Dass sie selbst dafür im Rest ihres noch langen Erwerbslebens höhere Rentenbeiträge werden bezahlen müssen, dass ihre eigenen Renten noch geringer ausfallen werden als ohnehin vorgesehen — viele wissen es nicht, andere wollen es nicht wissen, wiederum andere schert es nicht — frei nach dem Motto: Was interessiert mich denn jetzt schon die Rente? Ich bin doch erst 30!

Das ist ein verhängnisvolles Missverständnis. Es geht hier nicht um irgendein jugendfernes Thema, nur weil die Überschrift "Rentenpaket" lautet. Hier geht es um die knallharte Umverteilung von Finanzierungslasten. Begünstigt werden Mütter und Väter, die bereits heute Rentner sind oder es bis 2029 werden wollen. Viele von ihnen haben bereits ein gutes Alterseinkommen. Doch belastet werden Jüngere in doppelter Hinsicht: Mit höheren Beiträgen und einer deutlich geringeren gesetzlichen Rente für sie selbst.
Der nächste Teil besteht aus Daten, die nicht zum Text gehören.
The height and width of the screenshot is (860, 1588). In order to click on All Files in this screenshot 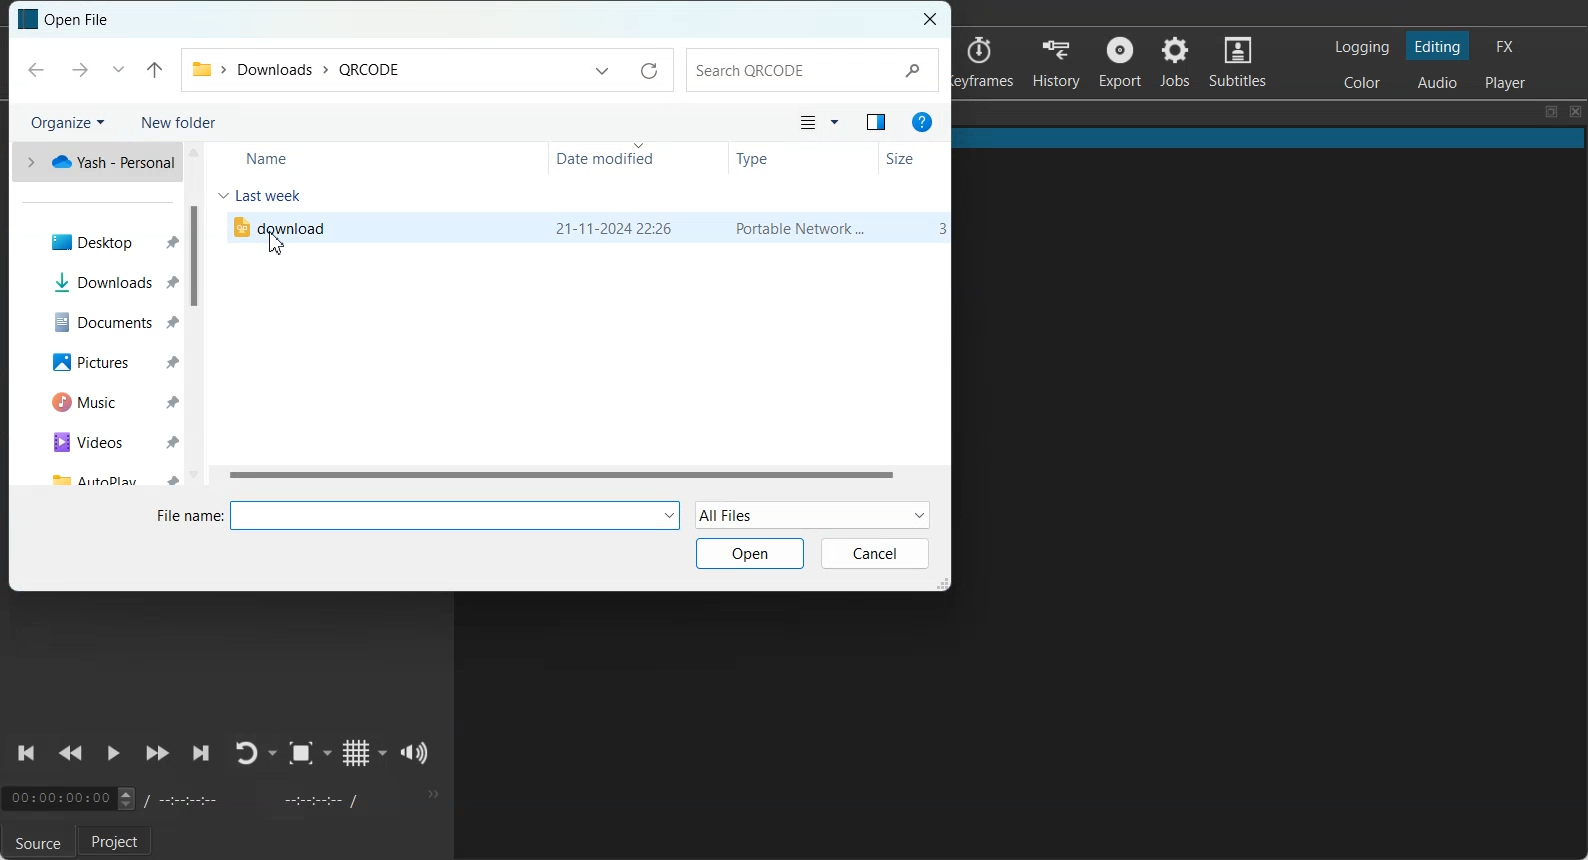, I will do `click(812, 515)`.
Repräsentative Umfragen fallen auch deshalb so eindeutig pro Rentenpaket aus, weil die Mehrheit der Befragten das Alter von 50 Jahren bereits erreicht hat oder kurz davor steht. Wer aber 50 und älter ist, denkt anders über Rentengeschenke als 30-Jährige: Er oder sie könnte bald selbst in den Genuss dieser Geschenke kommen. Würden die Umfrageergebnisse um diesen Alterungs-Effekt statistisch bereinigt, dürfte die Zustimmung zum Rentenpaket sehr wahrscheinlich geringer ausfallen.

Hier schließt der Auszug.